Re: Software for writing in a conscript
From: | Henrik Theiling <theiling@...> |
Date: | Wednesday, November 1, 2006, 20:05 |
Hi!
Benct Philip wrote:
>Henrik Theiling wrote:
>...
>> I've used Metafont and Metapost to create fonts, both
>> under Linux (but they work under Windows, too, I assume).
>> Metafont enables you to produce native fonts for LaTeX. In
>> my other project I'm planning to create TTFs somehow from
>> the output of Metapost (not yet done).
>
>Fontforge is said to do quite a decent job of autotracing
>(actually potrace does the tracing) TeX bitmap fonts,
>since these are so high resolution. I haven't gotten it to
>work under cygwin yet, though, mostly for lack of time to
>really try...
>...
Ah, interesting information, thanks! Will have a look at
that. It's not for the Metapost project, though, since I
used it instead of Metafont in order to get Postscript curves.

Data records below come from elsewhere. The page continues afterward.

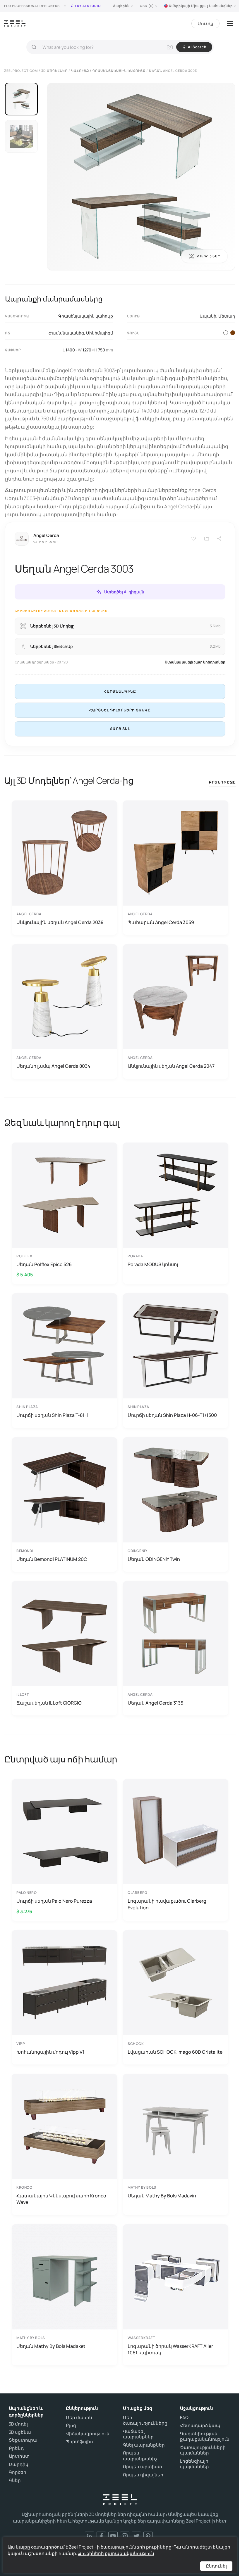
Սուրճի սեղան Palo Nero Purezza (54, 1901)
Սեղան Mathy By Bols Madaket (50, 2346)
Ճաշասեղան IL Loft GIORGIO (49, 1703)
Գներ (15, 2480)
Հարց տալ (120, 728)
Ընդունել (216, 2566)
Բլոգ (71, 2425)
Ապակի (208, 316)
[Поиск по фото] (170, 47)
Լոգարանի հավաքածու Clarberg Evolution (167, 1904)
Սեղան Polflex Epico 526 (44, 1264)
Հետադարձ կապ (200, 2425)
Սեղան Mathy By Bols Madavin (162, 2195)
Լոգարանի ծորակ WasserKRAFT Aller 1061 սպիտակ (170, 2349)
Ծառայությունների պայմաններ (203, 2450)
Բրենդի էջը (222, 782)
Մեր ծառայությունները (145, 2420)
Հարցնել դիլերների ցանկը (120, 710)
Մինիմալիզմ (99, 333)
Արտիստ (19, 2456)
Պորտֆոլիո (79, 2442)
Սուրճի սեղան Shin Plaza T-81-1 (52, 1415)
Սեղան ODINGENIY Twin (154, 1559)
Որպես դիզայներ (143, 2475)
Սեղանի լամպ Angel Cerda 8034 (53, 1066)
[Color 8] (232, 332)
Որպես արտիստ (142, 2467)
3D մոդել (18, 2424)
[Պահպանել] (194, 539)
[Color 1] (225, 332)
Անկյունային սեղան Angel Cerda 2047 (171, 1066)
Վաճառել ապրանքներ (138, 2434)
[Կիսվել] (219, 539)
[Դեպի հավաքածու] (206, 539)
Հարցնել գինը (120, 691)
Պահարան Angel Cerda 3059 (161, 922)
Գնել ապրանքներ (144, 2445)
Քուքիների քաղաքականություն (116, 2553)
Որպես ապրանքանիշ (140, 2455)
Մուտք (205, 23)
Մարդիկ (18, 2464)
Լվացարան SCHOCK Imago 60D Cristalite (175, 2052)
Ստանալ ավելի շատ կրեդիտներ (195, 662)
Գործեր (17, 2472)
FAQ (184, 2418)
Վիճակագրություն (87, 2434)
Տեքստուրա (23, 2440)
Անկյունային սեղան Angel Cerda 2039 (60, 922)
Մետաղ (226, 316)
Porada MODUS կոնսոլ (153, 1264)
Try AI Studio (88, 6)
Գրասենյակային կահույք (85, 316)
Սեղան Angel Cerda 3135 (155, 1703)
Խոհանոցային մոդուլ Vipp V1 (50, 2052)
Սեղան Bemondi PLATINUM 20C (51, 1559)
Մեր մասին (79, 2418)
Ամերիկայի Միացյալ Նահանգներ (201, 6)
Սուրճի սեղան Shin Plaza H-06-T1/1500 (172, 1415)
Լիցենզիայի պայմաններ (194, 2464)
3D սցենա (20, 2432)
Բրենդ (16, 2448)
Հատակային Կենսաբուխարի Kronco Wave (61, 2198)
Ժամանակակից (66, 333)
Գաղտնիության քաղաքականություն (204, 2436)
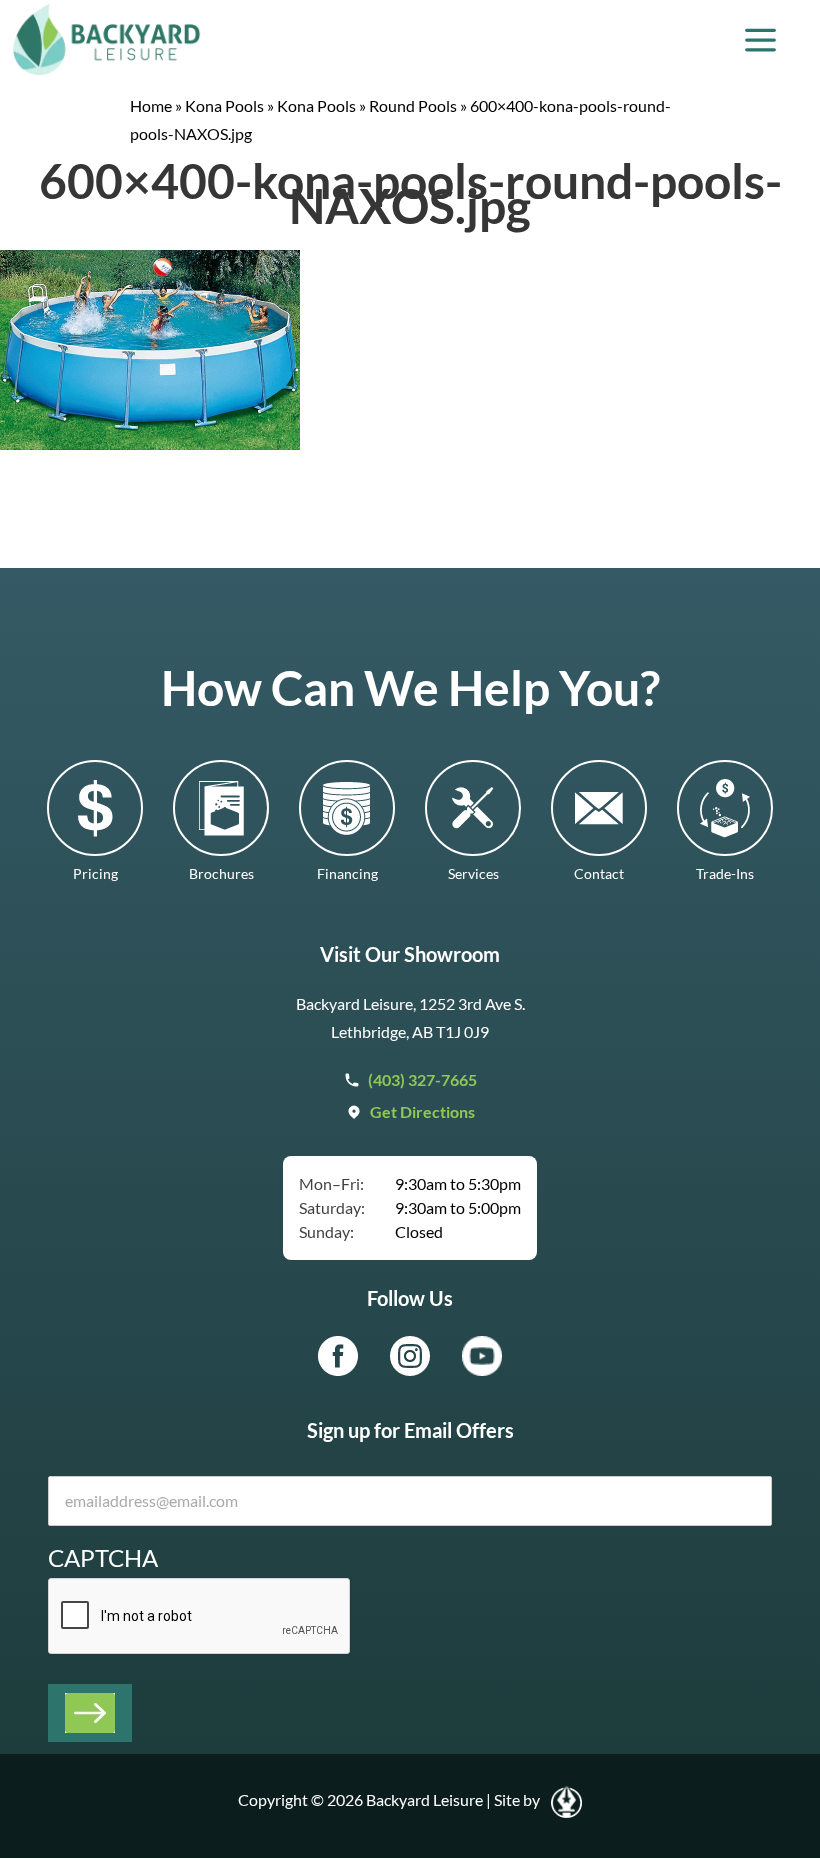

The output seems to be quite easily readable and it is not
rasterized, but fully scalable. When I have a lot of time,
I want to write some program to try to autoconvert it to
TTF, keeping the scalability. This is one of my
do-it-yourself-from-scratch projects, which are very time-
consuming but a lot of fun. :-)
As usual with such projects,
even the input for Metapost is generated by a Perl script,
because the script has such a large number of similar
glyphs.
I wanted to show some examples, but the script is not nicely
presentable yet. :-( The design goals are mainly from Ethiopic,
and it was for an agglutinating language with complex sandhi
rules, including regular metathesis. The script encodes the
sandhi so I'd classify it a morphophonemic syllabary.